I have a dataset (train, test and result) which consists of 32 Independent Variables and 5 Dependent Variables. To get a grasp of the data, I am trying to build a simple linear regression model on it and test its performance.
But all the rows of dependent variables in the test data set are filled with "?".
Salary DOJ DOL Designation JobCity
? ? ? ? ?
? ? ? ? ?
? ? ? ? ?
? ? ? ? ?
? ? ? ? ?
? ? ? ? ?
Out of these 5 dependent variables, I am trying to predict the Salary (with the help of 32 independent variables).
When I implement this code:
import pandas as pd
import numpy as np
from sklearn.metrics import mean_absolute_error, mean_squared_error
from sklearn.linear_model import LinearRegression
def get_data(file_name):
train = pd.read_excel("C:/Users/Shubhanshu/Desktop/train.xlsx")
X_train = train.drop(['ID', 'Salary'], axis=1)
#Keeping only numeric data
X_train = X_train._get_numeric_data()
y_train = train.Salary
return y_train, X_train
Y, X = get_data("C:/Users/Shubhanshu/Desktop/train.xlsx")
clf = LinearRegression()
clf = clf.fit(X, Y)
def get_test_data(file_name):
test = pd.read_excel("C:/Users/Shubhanshu/Desktop/test.xlsx")

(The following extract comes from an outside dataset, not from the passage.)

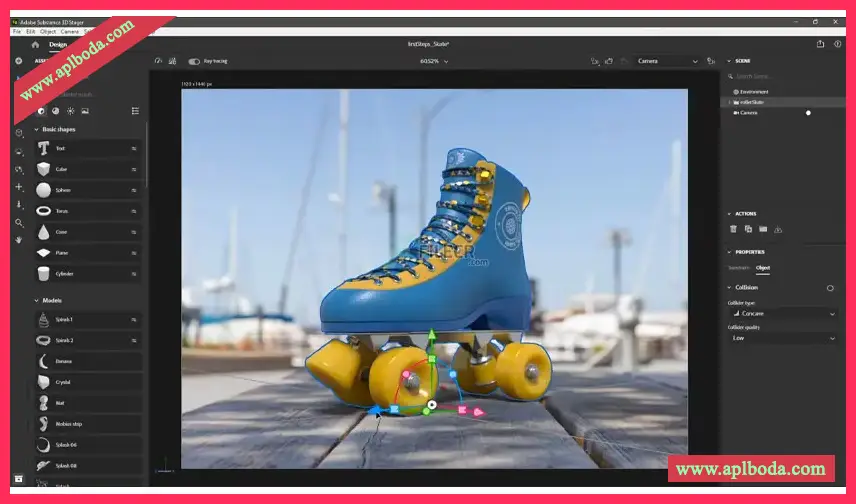Image resolution: width=856 pixels, height=504 pixels.
Task: Open the images filter icon in assets panel
Action: click(85, 111)
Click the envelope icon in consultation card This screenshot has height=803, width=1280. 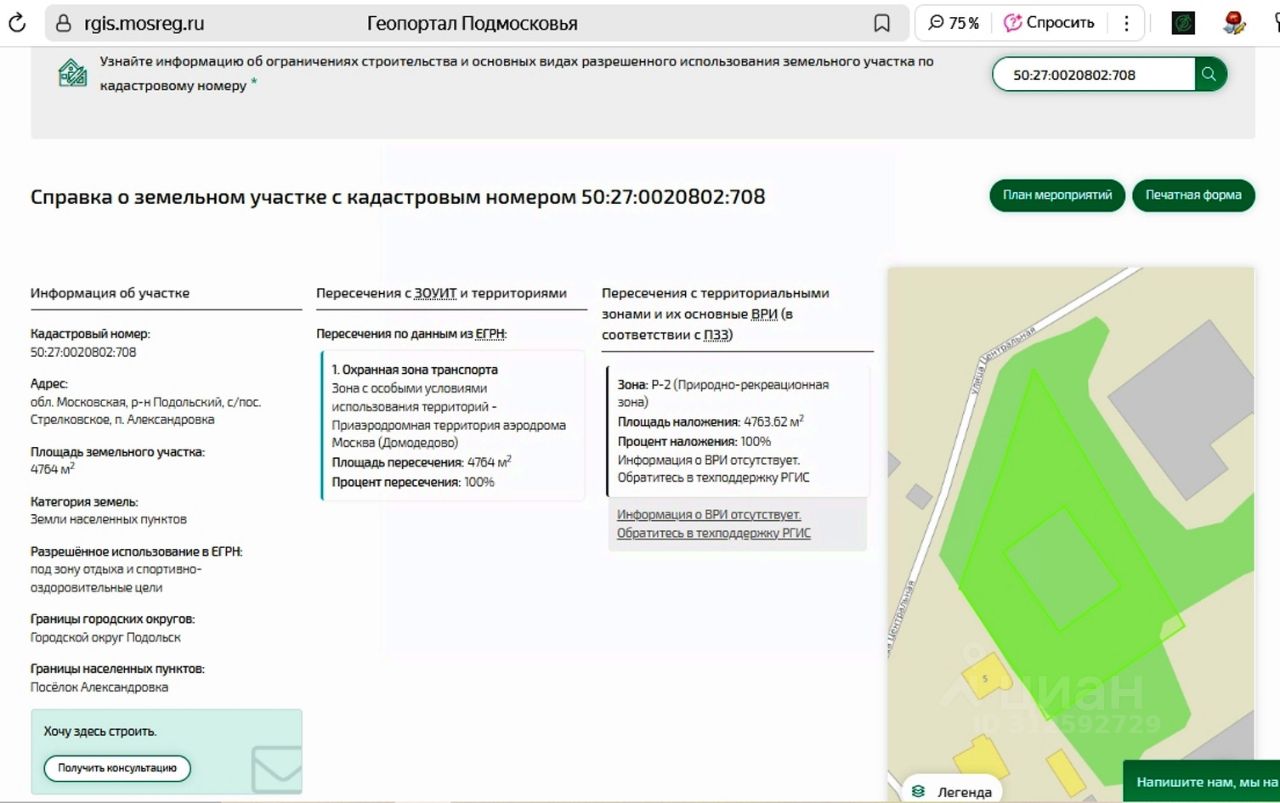click(x=276, y=770)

X_test = test.drop(['ID', 'Salary'], axis=1)
#Keeping only numeric data
X_test = X_test._get_numeric_data()
y_test = test.Salary
return X_test, y_test
X1, Y1 = get_test_data("C:/Users/Shubhanshu/Desktop/test.xlsx")
r_sqr = clf.score(X1, Y1)
y_pred = clf.predict(X1)
I get the error: ValueError: could not convert string to float: ?
After searching thoroughly on the material available and the tutorials, I guess I can replace all the '?' with let's say a scalar value such as 0. But, won't it effect the model then (I am sorry, but this is more of a first hands-on project with ML and a proper dataset, so please forgive my ignorance in the matter)? Or else, how should I proceed ahead in such a case?
P.S: I tried this:
test = pd.read_excel("C:/Users/Shubhanshu/Desktop/test.xlsx")
X_test = test.drop(['ID', 'Salary'], axis=1)
#Keeping only numeric data
#test.dtypes
test.Salary = test.Salary.fillna('missing')
test.DOJ = test.DOJ.fillna('missing')
test.DOL = test.DOL.fillna('missing')
test.Designation = test.Designation.fillna('missing')
test.JobCity = test.JobCity.fillna('missing')
#test = test.Salary.fillna('missing')
y_test = test.Salary
#test.info
X_test.DOJ = test.DOJ.fillna('missing')
X_test.DOL = test.DOL.fillna('missing')
X_test.Designation = test.Designation.fillna('missing')
X_test.JobCity = test.JobCity.fillna('missing')
X_test = X_test._get_numeric_data()
#X_test
X_test = X_test.convert_objects(convert_numeric=True)
y_pred = clf.predict(X_test)
mae = mean_absolute_error(y_test, y_pred)
mse = mean_squared_error(y_test, y_pred)
print mse
But obviously, since y_test has all "missing" written in each of its cell, mse or mae won't return anything meaningful. This is what I got in return:
ValueError
Traceback (most recent call last)
<ipython-input-97-b384f3be69ab> in <module>()
----> 1 mae = mean_absolute_error(y_test, y_pred)
2 mse = mean_squared_error(y_test, y_pred)
3 print mse
F:\PythonIDE\lib\site-packages\sklearn\metrics\regression.pyc in mean_absolute_error(y_true, y_pred, sample_weight)
137
138 """
--> 139 y_type, y_true, y_pred = _check_reg_targets(y_true, y_pred)
140 return np.average(np.abs(y_pred - y_true).mean(axis=1),
141 weights=sample_weight)
F:\PythonIDE\lib\site-packages\sklearn\metrics\regression.pyc in _check_reg_targets(y_true, y_pred)
56 """
57 check_consistent_length(y_true, y_pred)
---> 58 y_true = check_array(y_true, ensure_2d=False)
59 y_pred = check_array(y_pred, ensure_2d=False)
60
F:\PythonIDE\lib\site-packages\sklearn\utils\validation.pyc in check_array(array, accept_sparse, dtype, order, copy, force_all_finite, ensure_2d, allow_nd, ensure_min_samples, ensure_min_features)
342 else:
343 dtype = None
--> 344 array = np.array(array, dtype=dtype, order=order, copy=copy)
345 # make sure we actually converted to numeric:
346 if dtype_numeric and array.dtype.kind == "O":
ValueError: could not convert string to float: missing
I would be really grateful for any help in this regard.